The Novelist is Mad, and other fairly freaky tales

The shopkeeper was a sheep.

The novelist approached the counter with understandable trepidation.

The sheep looked up from her knitting.  ‘What do you want to buy?’

‘Look here,’ said the novelist, ‘isn’t this rather the wrong story?  I thought I was writing my own story.’

‘You would,’ said the sheep scornfully.  ‘Is there anything you want to baa-uy?’

It was an odd sort of shop–close, dusty, cluttered with bewildering curiosities.  Everything on the shelves seemed to lean scornfully toward the novelist, daring him to request an order, to demand an exchange, to ask directions.  One discontented word, and they would fall on him.

The novelist remembered his quest.  Find the Scriptwriter.  Confront his absurd stereotyping.  But first, buy tea.

‘I want to buy tea,’ said the novelist.  ‘Er–what have you got on offer?’

‘A silly sort of thing to buy,’ the sheep sneered.  She pulled another seven knitting needles from her hair, clacking along at a terrific rate.  ‘You’re a goose.’

The novelist wilted, but rallied quickly.  ‘I’m not,’ he said indignantly.  ‘I’m an author–er, writer.’

‘You are,’ said the sheep.  ‘You’re a goose.’

The novelist looked anxiously at the crowded shelves, towering above his head into distant darkness.  He’d heard an ominous creaking.  Why was he arguing with a sheep about whether he was or was not a goose?  He tried a different approach.

‘All right,’ he said, ‘I’m a goose.  Can I have some tea, please?  What have you got on offer?’

‘Tea!’ the sheep bleated.  ‘You must buy an egg.’

‘An egg?’

The sheep shook a shelf with a sudden viciousness.  ‘Bah!’ she snorted.  ‘Humbug!’

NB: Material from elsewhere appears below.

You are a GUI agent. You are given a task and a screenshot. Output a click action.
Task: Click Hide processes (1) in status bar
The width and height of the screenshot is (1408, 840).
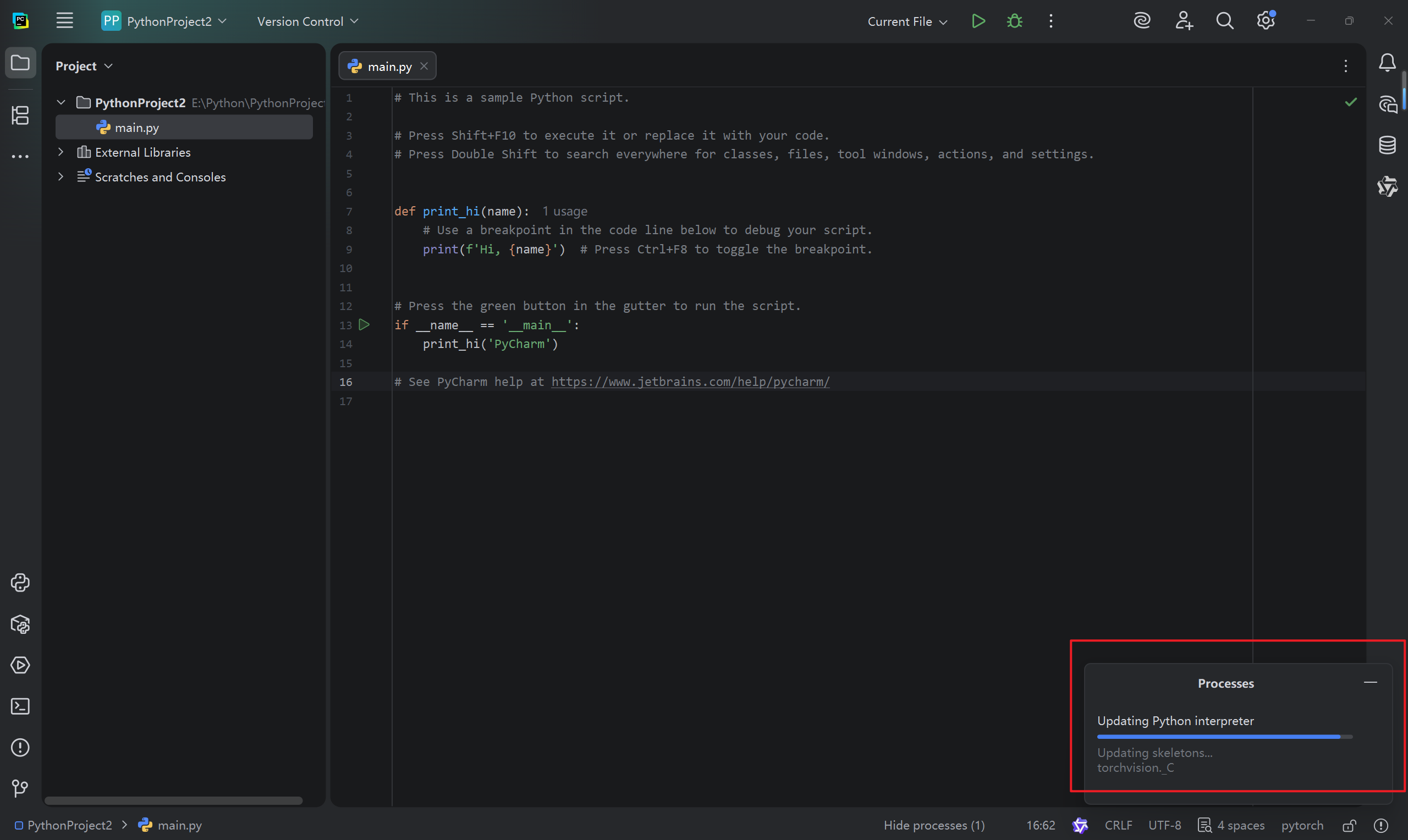click(x=933, y=825)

A thin scream plummeted down from the heights, swelling into a terrified roar.  An enormous egg hurtled down behind the sheep, arms and legs flailing.  It smashed to the ground beside the novelist, with a horrible splatter.

The sheep grinned viciously.  ‘All the king’s horses and men,’ she said, ‘and the yolk’s on you!’

The novelist stared at her in horror, wiped furtively at his jacket, and fled.

He stumbled out the doorway into the clear light of the hillside.  His eyes smarted, and he sneezed.  He had a powerful allergy to bad puns.  He staggered down the road, coughing and wheezing, eyes streaming.  At last he paused, leaning against a wooden house.  He wiped his nose on his sleeve, and looked at the house.

Large gilt letters above the doorway read: PG’S TEAERY.

The novelist stumbled in and rang the bell.

A sock monkey popped up behind the counter.  ‘Hallo!  You want to buy some tea, eh?’

‘Yed,’ said the novelist.  ‘Whad do you hab on ovver?’

‘Well,’ the monkey scratched a note a ledger.  ‘We have tea on offer, and the another kind of tea.  Black tea, white tea, red tea, strong tea, weak tea, cuppa tea, orange tea, and purple tea.  Fresh out of white tea, I’m afraid.’

‘I’ll take two,’ said the novelist, and hoped he’d done something shrewd.

‘Two of what?’ said the sock monkey.

The novelist realized he hadn’t done something shrewd.  He sneezed.

The sock monkey handed him a handkerchief.  ‘On the house, old man.’

The novelist sneezed again.  ‘Thank you.’  A vague memory muddled through his mind.  He looked at the monkey.  ‘Are you PG?’

The sock monkey started visibly.  ‘Oh no, old boy, I don’t handle the ratings.  I’m just the Scriptwriter.’

The novelist paused mid-blow, stared around wildly, and fainted.